In its annual report card on the health insurance industry, released during the the group's annual House of Delegates meeting here, the AMA said commercial health insurance companies have an error rate of 19.3 percent, a two percentage increase from last year's report.
Improving claims processing could save patients money and improve medical care by reducing hassles physicians have when they are forced to haggle with health plans over payments or other issues. The AMA said the report is designed to hold insurance companies accountable.

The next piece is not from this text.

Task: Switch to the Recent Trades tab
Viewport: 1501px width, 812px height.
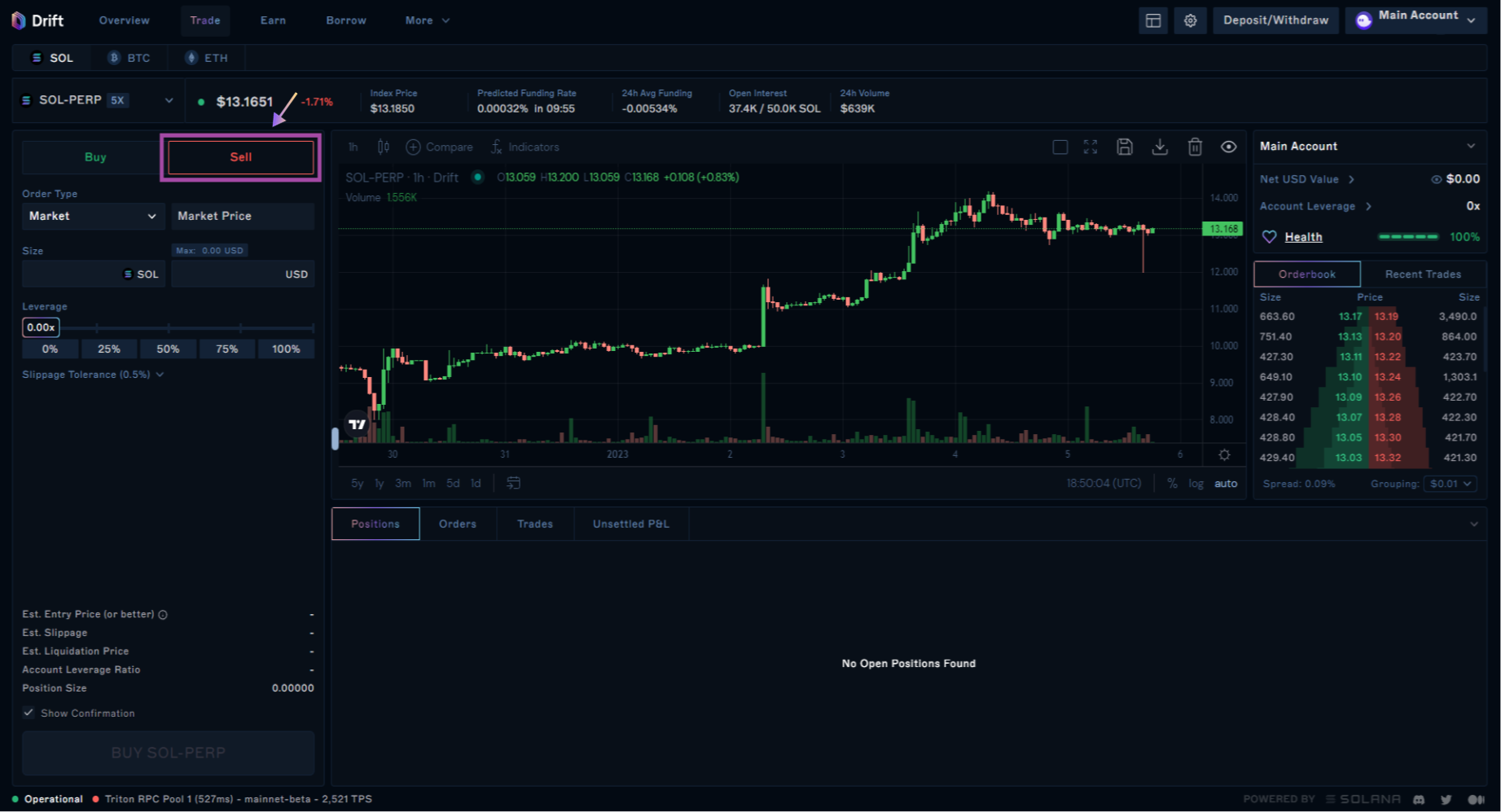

"A 20 percent error rate among health insurers represents an intolerable level of inefficiency that wastes $17 billion annually," said Dr. Barbara McAneny, an AMA board member and medical oncologist from New Mexico. "Health insurers must put more effort into paying claims correctly the first time to save precious health care dollars and reduce unnecessary administrative tasks that take time and resources away from patient care."
The AMA's report measured timeliness and accuracy of claims processing of the nation's seven largest health insurers, including Aetna, Inc.; Humana Inc. UnitedHealth Group and Chicago-based Health Care Service Corp., parent of Blue Cross and Blue Shield of Illinois.
UnitedHealth had the best rating at 90.23 percent followed by Regence Group Blue Cross Blue Shield at 88.41 percent and then Health Care Service at Service at 87.04 percent. Anthem Blue Cross Blue Shield was last among the nation's largest insurers with a 61.05 percent accuracy rating, the AMA said.
The AMA report's findings are based on a random sample of about 2.4 million electronic claims for about 4 million medical services submitted in February and March of this year.